In this paper, we analyzed the frequency spectrum of the electromagnetic waves radiated by an electric discharge as a basic study to develop an on-line diagnostic technique for power equipment installed inside closed-switchboards. In order to simulate local and series arc discharges caused by an electric field concentration and poor connections, three types of electrode systems were fabricated, consisting of needle and plane electrodes and an arc generator meeting the specifications of UL 1699. The experiment was carried out in an electromagnetic anechoic chamber, and the measurement system consisted of a PD free transformer, a loop antenna with a frequency bandwidth of 150 kHz-30 MHz, an ultra log periodic antenna with a frequency bandwidth of 30 MHz-2 GHz, and an EMI test receiver with a frequency bandwidth of 3 Hz-3 GHz.
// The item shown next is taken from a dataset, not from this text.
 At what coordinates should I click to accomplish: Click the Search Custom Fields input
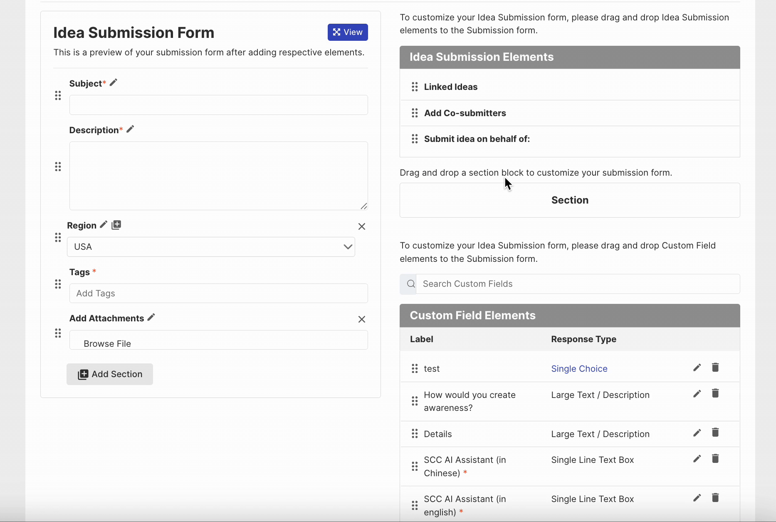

According to the experimental results, the frequency spectra of the electrical discharges were widely distributed across a range of 150 kHz-400 MHz, depending on the defects, while commonly found between 150 kHz and 10 MHz. Therefore, considering the ambient noise and antenna characteristics, the best frequency bandwidth for a measurement system to monitor abnormal conditions by detecting electromagnetic waves in closedswitchboards is 150 kHz-10 MHz.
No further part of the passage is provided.